I’m not here to bash conventional farmers. The problem I see with our current food system is that farmers don’t get much government support. This in turn drives farmers to work thousands of acres of land with the cheapest viable inputs (usually chemicals, gmo’s and sludge!) to get the maximum yield for their buck. Sludge and gmo’s are another article unto themselves. (rest assured both of these practices should be banned!) Farmers have suffered a farm income crisis where 15 of the last 20 years we have made incomes the same or worse than the great depression! Terrible. This continues now and it is because of a cheap food policy that we have been spoiled with our whole lives along with the trading food as a commodity.
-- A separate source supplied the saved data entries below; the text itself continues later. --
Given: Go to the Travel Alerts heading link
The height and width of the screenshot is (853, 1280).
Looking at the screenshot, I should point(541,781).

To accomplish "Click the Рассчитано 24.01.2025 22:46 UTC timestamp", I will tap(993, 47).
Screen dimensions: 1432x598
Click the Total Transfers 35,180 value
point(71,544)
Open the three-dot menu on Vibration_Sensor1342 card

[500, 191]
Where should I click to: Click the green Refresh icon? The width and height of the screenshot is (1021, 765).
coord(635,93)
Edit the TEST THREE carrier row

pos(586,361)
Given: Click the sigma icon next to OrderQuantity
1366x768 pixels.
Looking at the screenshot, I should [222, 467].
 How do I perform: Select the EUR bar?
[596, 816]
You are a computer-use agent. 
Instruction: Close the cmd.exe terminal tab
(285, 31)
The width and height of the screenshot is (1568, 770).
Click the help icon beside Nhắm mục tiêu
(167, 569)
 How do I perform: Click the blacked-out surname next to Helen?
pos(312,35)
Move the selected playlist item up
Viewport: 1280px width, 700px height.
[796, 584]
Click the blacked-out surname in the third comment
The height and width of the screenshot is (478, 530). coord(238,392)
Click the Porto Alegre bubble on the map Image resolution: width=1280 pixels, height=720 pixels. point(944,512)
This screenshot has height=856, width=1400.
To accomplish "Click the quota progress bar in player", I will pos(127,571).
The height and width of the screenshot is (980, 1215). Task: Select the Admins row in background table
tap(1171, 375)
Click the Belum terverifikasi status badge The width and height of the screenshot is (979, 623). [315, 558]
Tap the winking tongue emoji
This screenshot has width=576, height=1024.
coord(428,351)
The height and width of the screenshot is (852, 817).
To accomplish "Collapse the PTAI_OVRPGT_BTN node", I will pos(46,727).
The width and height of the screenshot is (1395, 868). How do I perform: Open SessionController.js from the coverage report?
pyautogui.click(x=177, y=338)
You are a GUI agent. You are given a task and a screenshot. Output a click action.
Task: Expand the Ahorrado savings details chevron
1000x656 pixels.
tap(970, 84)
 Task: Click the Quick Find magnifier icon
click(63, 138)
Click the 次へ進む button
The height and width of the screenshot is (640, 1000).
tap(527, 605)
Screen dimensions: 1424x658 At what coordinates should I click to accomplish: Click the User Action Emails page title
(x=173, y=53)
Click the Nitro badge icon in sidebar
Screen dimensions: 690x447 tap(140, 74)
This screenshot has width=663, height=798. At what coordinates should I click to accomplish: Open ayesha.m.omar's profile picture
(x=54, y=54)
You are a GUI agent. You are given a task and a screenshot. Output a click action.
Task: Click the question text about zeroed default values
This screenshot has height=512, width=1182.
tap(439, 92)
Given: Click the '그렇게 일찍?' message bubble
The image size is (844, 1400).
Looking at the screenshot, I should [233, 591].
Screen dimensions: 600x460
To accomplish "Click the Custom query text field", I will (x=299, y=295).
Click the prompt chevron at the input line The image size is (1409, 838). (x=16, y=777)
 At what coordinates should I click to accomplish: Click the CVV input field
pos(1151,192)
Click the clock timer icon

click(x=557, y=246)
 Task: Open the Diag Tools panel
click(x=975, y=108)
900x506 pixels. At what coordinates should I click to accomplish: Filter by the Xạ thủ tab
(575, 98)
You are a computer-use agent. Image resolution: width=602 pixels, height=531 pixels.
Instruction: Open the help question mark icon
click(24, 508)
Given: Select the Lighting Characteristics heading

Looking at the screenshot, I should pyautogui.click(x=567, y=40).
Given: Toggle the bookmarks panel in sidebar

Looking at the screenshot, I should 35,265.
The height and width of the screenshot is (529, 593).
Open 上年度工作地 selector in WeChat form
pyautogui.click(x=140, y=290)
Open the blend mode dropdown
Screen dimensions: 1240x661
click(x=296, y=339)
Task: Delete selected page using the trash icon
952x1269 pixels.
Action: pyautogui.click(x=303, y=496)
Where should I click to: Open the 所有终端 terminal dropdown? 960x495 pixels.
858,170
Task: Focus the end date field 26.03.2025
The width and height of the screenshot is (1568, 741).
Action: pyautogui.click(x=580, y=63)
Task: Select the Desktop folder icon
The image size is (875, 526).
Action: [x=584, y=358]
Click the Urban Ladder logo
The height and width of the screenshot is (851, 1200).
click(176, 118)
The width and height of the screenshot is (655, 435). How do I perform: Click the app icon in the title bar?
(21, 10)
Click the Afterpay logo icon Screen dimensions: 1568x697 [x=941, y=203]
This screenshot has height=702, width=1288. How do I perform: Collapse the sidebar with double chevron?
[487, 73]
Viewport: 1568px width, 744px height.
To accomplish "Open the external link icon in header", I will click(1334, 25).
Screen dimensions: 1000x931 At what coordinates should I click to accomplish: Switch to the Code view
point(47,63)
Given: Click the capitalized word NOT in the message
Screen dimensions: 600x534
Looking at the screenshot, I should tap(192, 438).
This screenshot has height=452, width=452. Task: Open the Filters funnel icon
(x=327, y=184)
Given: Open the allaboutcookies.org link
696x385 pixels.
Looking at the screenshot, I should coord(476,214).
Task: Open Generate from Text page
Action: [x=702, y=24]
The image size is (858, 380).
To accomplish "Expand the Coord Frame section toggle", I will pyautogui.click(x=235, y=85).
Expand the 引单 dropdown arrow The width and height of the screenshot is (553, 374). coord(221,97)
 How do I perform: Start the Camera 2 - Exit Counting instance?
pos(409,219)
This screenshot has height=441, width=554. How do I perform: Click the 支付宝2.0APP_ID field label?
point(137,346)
I shouldn’t get into the sinister international treaties that get local farmers exporting most of there food on the global market while their fellow citizens starve.

So in short, we need people to encourage our local farmers to try and transition some of their land. We need to support those farmers. We need to start buying food locally and paying a fair price for our food. There is a revolution afoot. Take part in it! It belongs to you and me!

Born and raised in Hamilton, Kevin Hamilton has been involved in environmental and food activism in the city for years. He works on an organic farm and avidly promotes the local food movement. A familiar face around Hamilton [and the OPIRG Board of Directors’ table], Kevin can often be seen riding his bike and playing harmonica.